Direct Contact Steam Condensation in unstable regimes at sub-atmospheric pressure and at low subcooling: Experimental and Theoretical Analyses

The main safety system of ITER (International Thermonuclear Experimental Reactor), named Vacuum Vessel Pressure Suppression System (VVPSS) utilizes Direct Contact Condensation (DCC) to prevent over pressurization of the Vacuum Vessel during Loss of Coolant Accident (LOCA) or Loss of Vacuum Accident (LOVA). The VVPSS directs the steam at sub-atmospheric pressure through a multi-hole sparger into four Vapour Suppression Tanks (VSTs). One of the most critical aspects of DCC is the onset of unstable condensation steam regimes under certain thermohydraulic conditions, which can generate significant pressure loads on the pool structure.
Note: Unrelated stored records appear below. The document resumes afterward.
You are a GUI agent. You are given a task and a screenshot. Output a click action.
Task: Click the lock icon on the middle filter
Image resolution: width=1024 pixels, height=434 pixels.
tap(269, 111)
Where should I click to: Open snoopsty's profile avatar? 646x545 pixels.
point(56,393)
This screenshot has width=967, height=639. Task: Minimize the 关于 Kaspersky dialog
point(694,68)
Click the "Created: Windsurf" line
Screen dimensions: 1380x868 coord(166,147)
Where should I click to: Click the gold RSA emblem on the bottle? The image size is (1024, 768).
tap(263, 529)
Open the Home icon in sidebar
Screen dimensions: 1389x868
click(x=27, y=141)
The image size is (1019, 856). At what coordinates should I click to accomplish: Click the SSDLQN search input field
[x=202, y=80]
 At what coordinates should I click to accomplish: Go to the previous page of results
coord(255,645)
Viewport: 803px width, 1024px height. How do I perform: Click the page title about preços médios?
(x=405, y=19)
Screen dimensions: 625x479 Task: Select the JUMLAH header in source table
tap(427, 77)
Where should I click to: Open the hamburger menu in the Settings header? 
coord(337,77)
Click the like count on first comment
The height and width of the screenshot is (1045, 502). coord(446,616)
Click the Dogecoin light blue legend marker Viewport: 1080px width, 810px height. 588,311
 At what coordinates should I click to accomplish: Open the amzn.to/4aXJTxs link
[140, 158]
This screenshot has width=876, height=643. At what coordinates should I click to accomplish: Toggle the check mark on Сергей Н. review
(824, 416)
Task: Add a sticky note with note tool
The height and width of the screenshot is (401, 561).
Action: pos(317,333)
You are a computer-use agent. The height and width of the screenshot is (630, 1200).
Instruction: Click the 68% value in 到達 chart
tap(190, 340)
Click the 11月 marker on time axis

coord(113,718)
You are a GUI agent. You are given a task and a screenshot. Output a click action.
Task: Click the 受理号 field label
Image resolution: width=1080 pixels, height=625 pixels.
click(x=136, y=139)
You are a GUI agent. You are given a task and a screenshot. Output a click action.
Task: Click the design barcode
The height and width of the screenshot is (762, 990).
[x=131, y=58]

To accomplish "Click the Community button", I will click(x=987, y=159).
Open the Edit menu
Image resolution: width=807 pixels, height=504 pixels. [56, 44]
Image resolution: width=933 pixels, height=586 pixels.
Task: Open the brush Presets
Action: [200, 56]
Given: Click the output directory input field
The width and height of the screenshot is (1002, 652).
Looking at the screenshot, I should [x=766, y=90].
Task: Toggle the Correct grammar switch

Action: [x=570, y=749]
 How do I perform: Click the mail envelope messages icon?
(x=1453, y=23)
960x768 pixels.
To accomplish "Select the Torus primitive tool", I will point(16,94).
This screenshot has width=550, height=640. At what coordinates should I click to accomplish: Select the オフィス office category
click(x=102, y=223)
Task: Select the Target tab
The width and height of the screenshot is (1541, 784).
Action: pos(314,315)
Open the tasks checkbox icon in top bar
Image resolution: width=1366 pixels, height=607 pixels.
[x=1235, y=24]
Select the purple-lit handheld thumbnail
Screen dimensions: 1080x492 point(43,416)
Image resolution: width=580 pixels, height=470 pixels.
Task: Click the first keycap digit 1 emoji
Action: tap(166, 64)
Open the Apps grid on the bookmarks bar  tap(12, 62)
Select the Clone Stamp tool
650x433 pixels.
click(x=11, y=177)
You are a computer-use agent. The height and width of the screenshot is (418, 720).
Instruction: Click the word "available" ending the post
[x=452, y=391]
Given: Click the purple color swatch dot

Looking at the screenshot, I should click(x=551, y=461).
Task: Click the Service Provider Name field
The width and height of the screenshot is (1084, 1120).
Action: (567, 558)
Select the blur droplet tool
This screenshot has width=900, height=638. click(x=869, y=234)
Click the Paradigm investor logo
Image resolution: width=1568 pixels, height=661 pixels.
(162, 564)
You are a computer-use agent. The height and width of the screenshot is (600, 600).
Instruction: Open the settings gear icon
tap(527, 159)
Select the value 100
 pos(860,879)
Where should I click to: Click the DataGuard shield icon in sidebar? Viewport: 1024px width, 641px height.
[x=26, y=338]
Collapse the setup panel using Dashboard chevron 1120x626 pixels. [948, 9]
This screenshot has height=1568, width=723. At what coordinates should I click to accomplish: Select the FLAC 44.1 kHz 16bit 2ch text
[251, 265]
Specifically, the use of a multi-hole sparger can cause neighbouring steam jet plumes to coalesce, leading to potentially dangerous unstable condensation regimes. This doctoral thesis investigates these unstable condensation regimes caused by the coalescence of the steam jet plumes under low steam mass flux, low pool subcooling temperatures and sub-atmospheric pressure, using a multi-hole sparger. During these regimes, large steam bubbles form due to coalescence. These bubbles detach from the main steam flow, after passing the last row of holes, collapse and generate strong pressure loads, which cause a reverse flow of subcooled water into the sparger. The entry of subcooled water triggers Condensation Induced Water Hammer (CIWH) inside the sparger. The thesis includes also a preliminary CFD analysis to simulate these phenomena and proposes a methodology, based on the sparger design correlation to prevent them. In addition, the thesis investigates the influence of non-condensable gases and dust on unstable condensation regimes. Understanding the role of these components is essential, as they significantly affect steam condensation efficiency and the pressure loads generated during such regimes. Specifically, the injection of non-condensable gases reduces the heat transfer coefficient between steam and water, thereby lowering the fraction of steam energy absorbed by the water. This reduction helps mitigate pressure spikes associated with unstable condensation. Conversely, the presence of dust enhances the energy absorbed by the water at elevated temperatures, promoting more efficient heat transfer.